L’orizzonte chiuso dalla catena dell’Alpi coperte di neve, circonda un vasto bacino azzurro dove nuotano alcune isolette: San Pietro, Sant’Elena, poi più a sinistra i giardini pubblici e sul davanti Venezia coi suoi campanili, le guglie e i rosei palazzi.
Dall’Isola di San Lazzaro voghiamo verso il Lido, isola troppo cantata dai moderni poeti. Questa lingua di terra dove cresce qua e là qualche albero, non ha altra importanza da quella infuori d’essere la diga naturale dell’arcipelago veneziano.
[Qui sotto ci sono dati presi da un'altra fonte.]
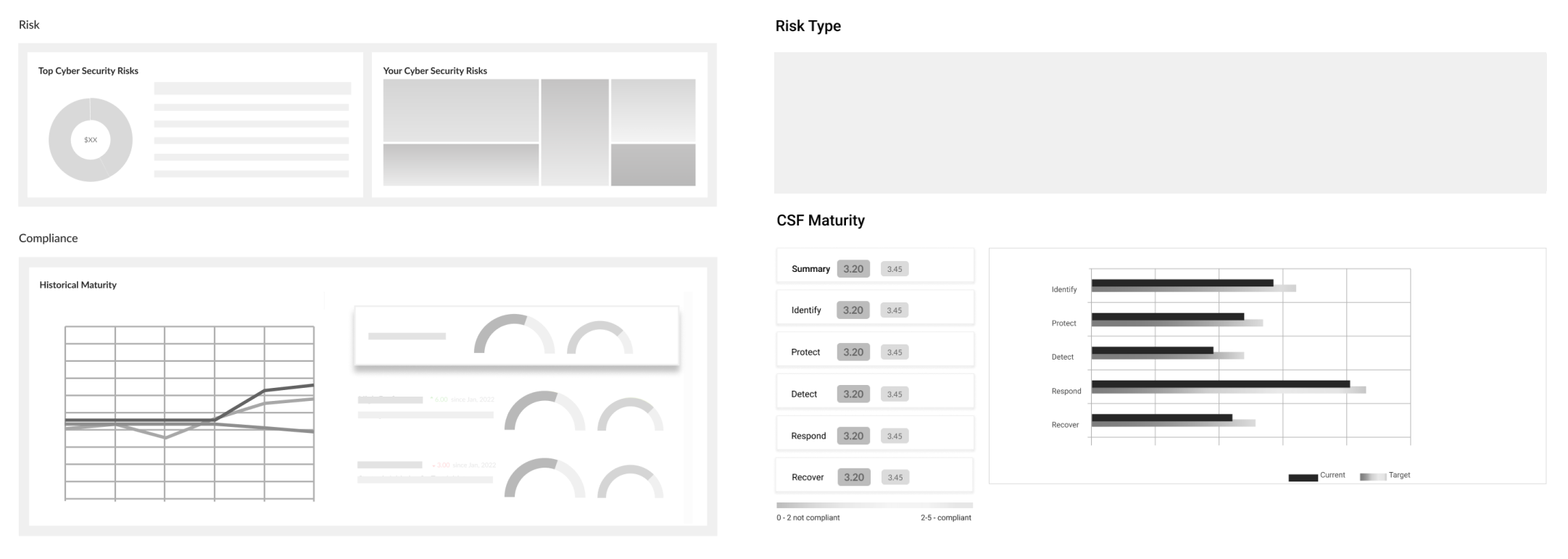
Task: Open the Detect maturity row
Action: pos(875,392)
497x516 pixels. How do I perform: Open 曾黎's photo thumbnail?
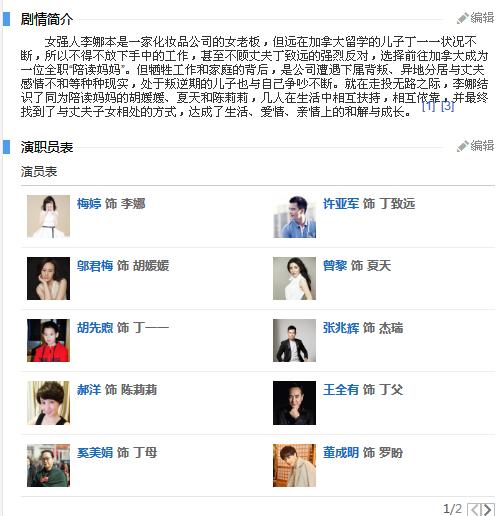pos(294,278)
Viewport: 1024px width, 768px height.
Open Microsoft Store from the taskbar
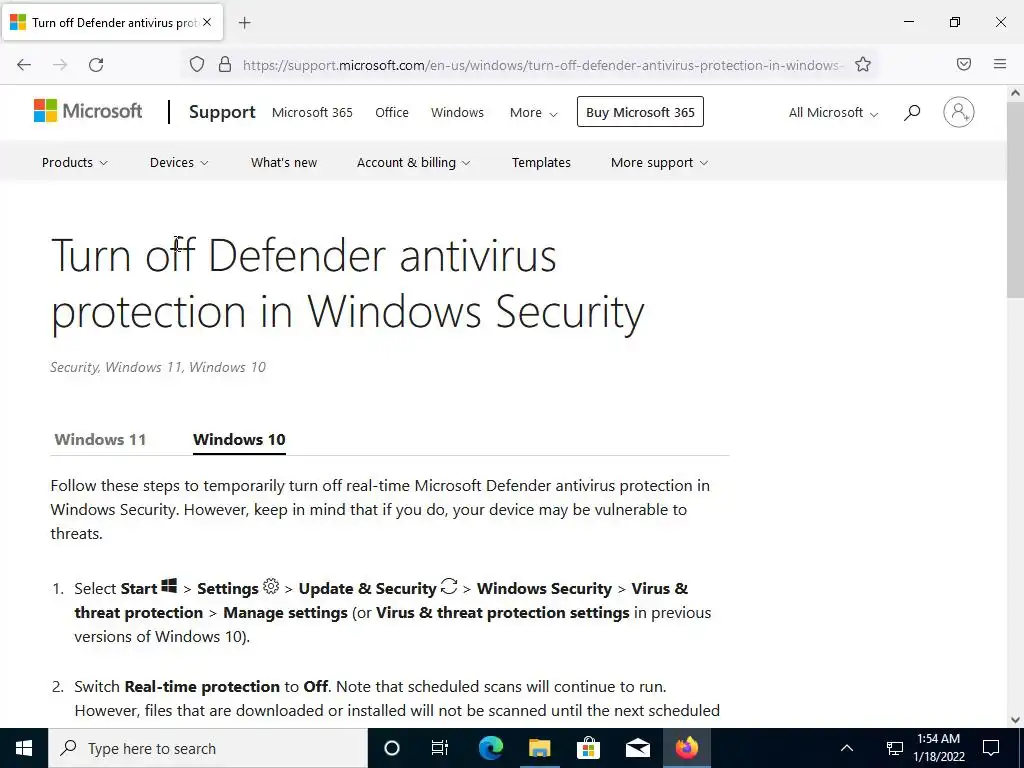[x=588, y=748]
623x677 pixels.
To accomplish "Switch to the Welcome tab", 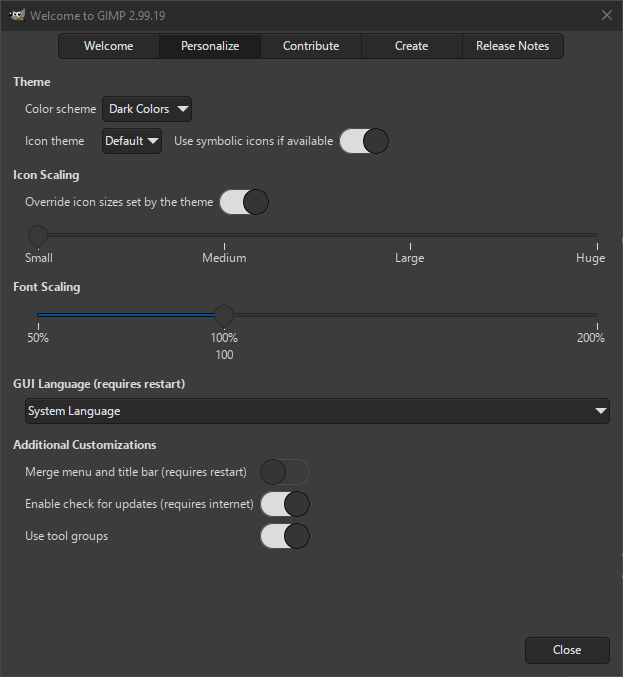I will coord(108,46).
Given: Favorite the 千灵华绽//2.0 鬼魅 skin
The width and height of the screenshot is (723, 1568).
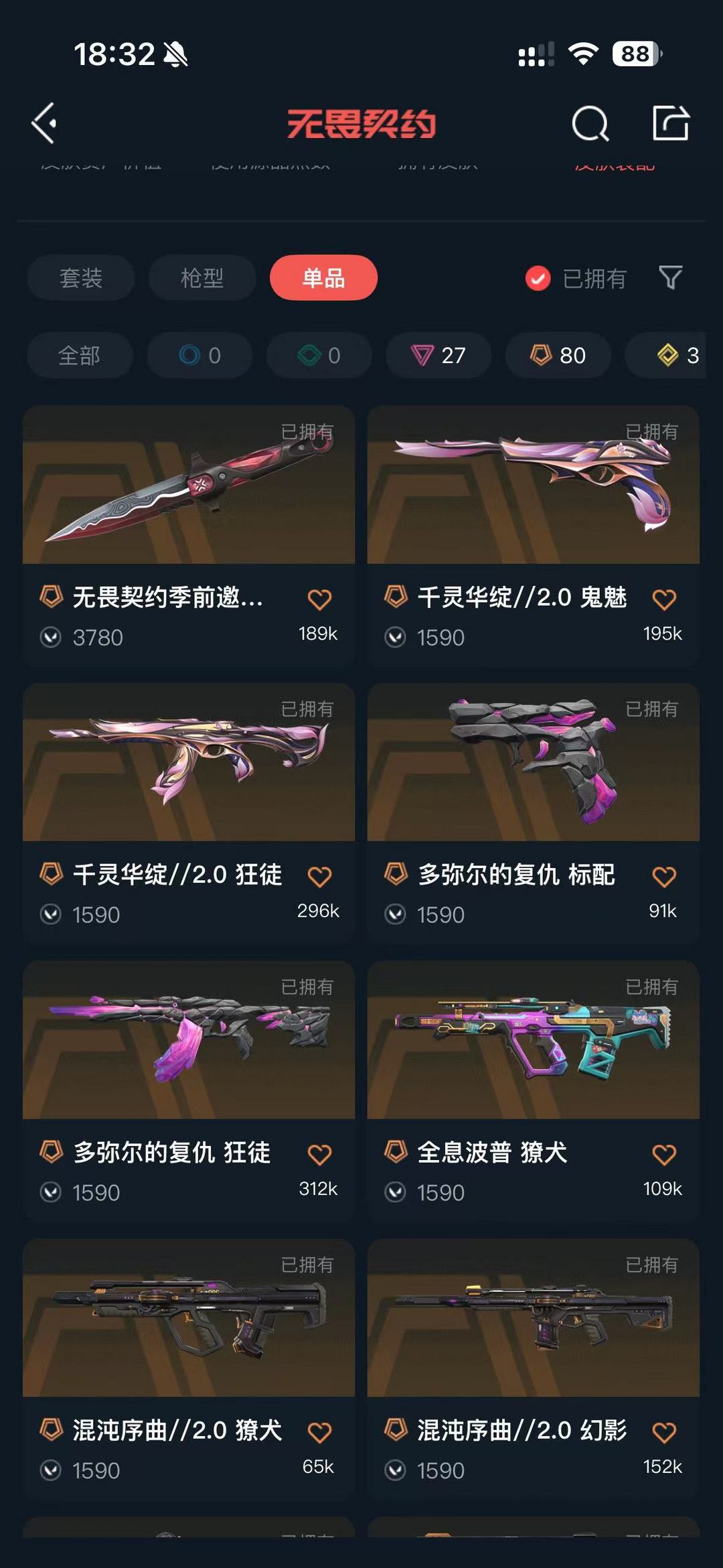Looking at the screenshot, I should pyautogui.click(x=664, y=599).
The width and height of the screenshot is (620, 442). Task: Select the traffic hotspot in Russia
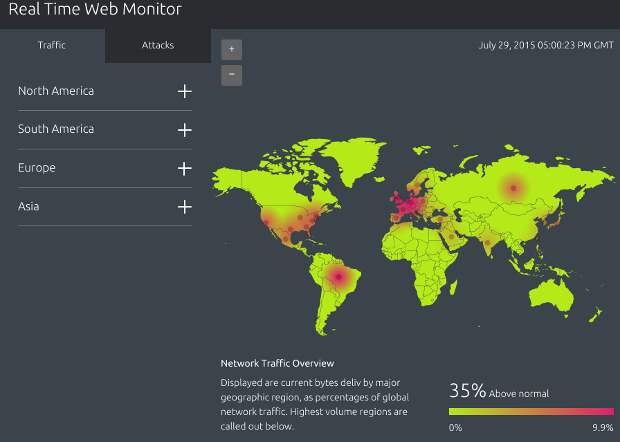point(514,187)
Per molti secoli i Veneziani vennero sul Lido a esercitarsi nel tirare a segno. Lord Byron avea di questa deserta spiaggia fatto il suo ippodromo. Quivi aveva le sue scuderie, e nelle sue corse sfrenate in riva al mare ebbero vita Beppo e l’Ode a Venezia.
Per vedere il mare in tutta la sua pompa bisogna venire in questo luogo, quando il sole si tuffa nell’inde che sembrano fremere sotto il suo bacio infiammato. Nelle caldi notti di luglio si viene a cercarvi un po’ di frescura nuotando fino in alto mare.
Veduta di notte da quest’isola, com’è bella Venezia coi lumi de’ suoi palazzi e delle sue gondole, colle fantastiche linee de’ suoi edifici, che nereggiano spiccando maravigliosamente nel cielo luminoso!
Dopo il lido approdiamo all’isola di San Michele, un tempo dimora di alcuni uomini celebri. E’ il campo santo di Venezia.
Non lontano da San Michele è Murano, e tuttochè l’arte de’ vetri sia lontana dall’antica perfezione, si può ancora seguire con interesse il processo seguire con interesse il processo di questa elegante industria.
A Murano succede Torcello, una delle isole più interessanti dell’arcipelago veneziano.
L’archeologo vi farà studi importanti. Il duomo è un de’ più curiosi capolavori dell’arte bizantina dei primi tempi. Ma fu tante volte descritta quest’isola, che qui basterà l’averne fatta menzione.